We have thus described complete anterior pituitary infarction in an adult female patient with hypothermia, cardiovascular arrest, and brain death. Pituitary infarction per se is not surprising in this brain-dead patient who has been on artificial ventilation for 3 days before autopsy, as pituitary coagulative infarction (necrosis) is well known in all brain-dead patients and in nearly one fifth of all patients who have been on artificial ventilation before death.3–7 To the best of our knowledge, complete pituitary infarction has not been reported previously together with relatively well-preserved brain structure, or in a patient who has been brain dead for only a few days; the finding is surprising as pituitary should be well preserved even after 21 days of brain death, and its total necrosis seems to occur only after 28 days of brain death.6 The exact timing of her complete pituitary infarction deserves consideration. As the patient was clinically well preoperatively and both thyroid and adrenal glands were normal at autopsy, she most likely had normal pituitary preoperatively. It is possible that pituitary necrosis occurred intraoperatively. Although the patient had a few risk factors for intraoperative hypothermia such as low body mass index, prolonged anesthesia, and complicated surgery,8 appropriate intraoperative warming measures were provided and the extent of hypothermia is very unusual. No hypothalamic lesions that could explain the hypothermia were found in autopsy. Adrenal insufficiency and hypopituitarism are well known but rare causes of hypothermia.9 The patient's complete pituitary infarction, if occurring intraoperatively, could certainly cause hypopituitarism and acute adrenal insufficiency and contribute to the profound hypothermia.
Alternatively, the complete pituitary infarction may have occurred postoperatively.

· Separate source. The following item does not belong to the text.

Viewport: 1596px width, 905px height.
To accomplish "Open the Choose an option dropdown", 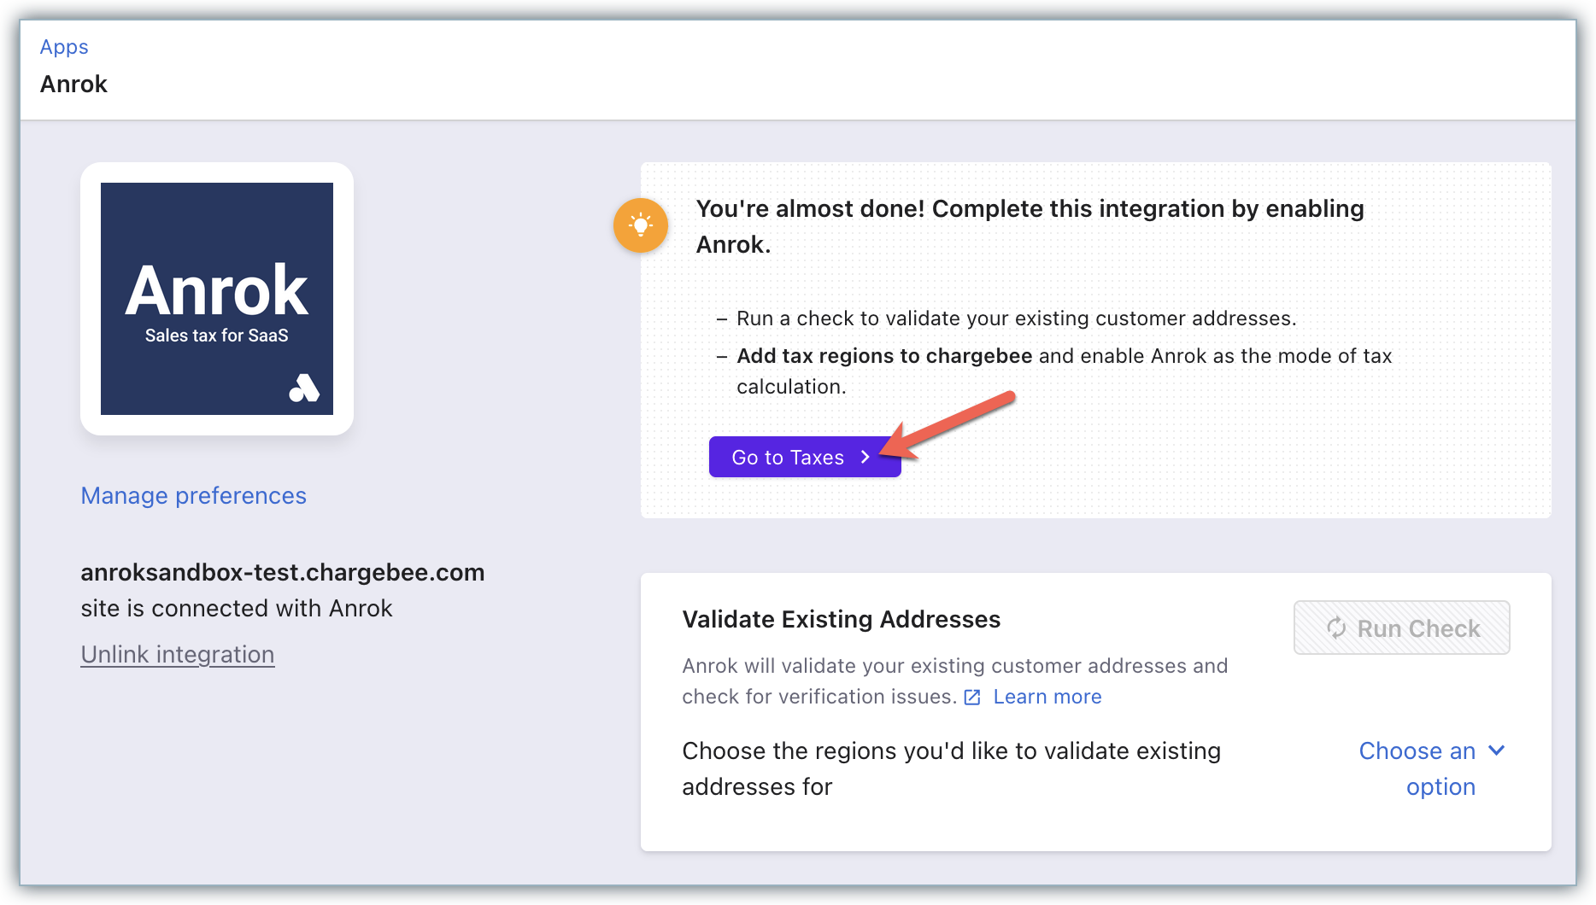I will point(1418,768).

Both artificial ventilation and brain death experienced by the patient are known to be associated with pituitary infarction.3–7 The mechanisms for ventilator-associated pituitary infarction are not clear, while in brain death it is suggested to be due to the absence of blood supply to the center of pituitary due to increased intracranial pressure secondary to brain edema; the preservation of the glandular periphery is explained by its extracranial blood supply.3,5 The patient's complete pituitary infarction would require stoppage of any blood supply to the gland, including extracranial components. As pituitary hormone immunostaining is preserved beyond a week after brain death,7 this patient's intact pituitary hormone staining cannot be used as evidence of recent pituitary infarction. The patient's profound hypothermia may have contributed to the complete pituitary infarction as serum GH levels, a potential marker of pituitary necrosis, are higher in patients who died of hypothermia,5,10 and she indeed had total lack of GH-positive cells in the pituitary.

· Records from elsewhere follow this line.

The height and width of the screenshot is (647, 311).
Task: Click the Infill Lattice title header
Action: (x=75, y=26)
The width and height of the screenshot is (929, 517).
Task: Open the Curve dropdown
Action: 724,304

In summary, we here report a very unusual complete pituitary infarction in a patient with profound intraoperative hypothermia and brain death. If it occurred intraoperatively, the complete pituitary infarction could partly explain the intraoperative hypothermia; if it occurred postoperatively, the complete pituitary infarction may be attributed to hypothermia, the full causes of which would remain obscure.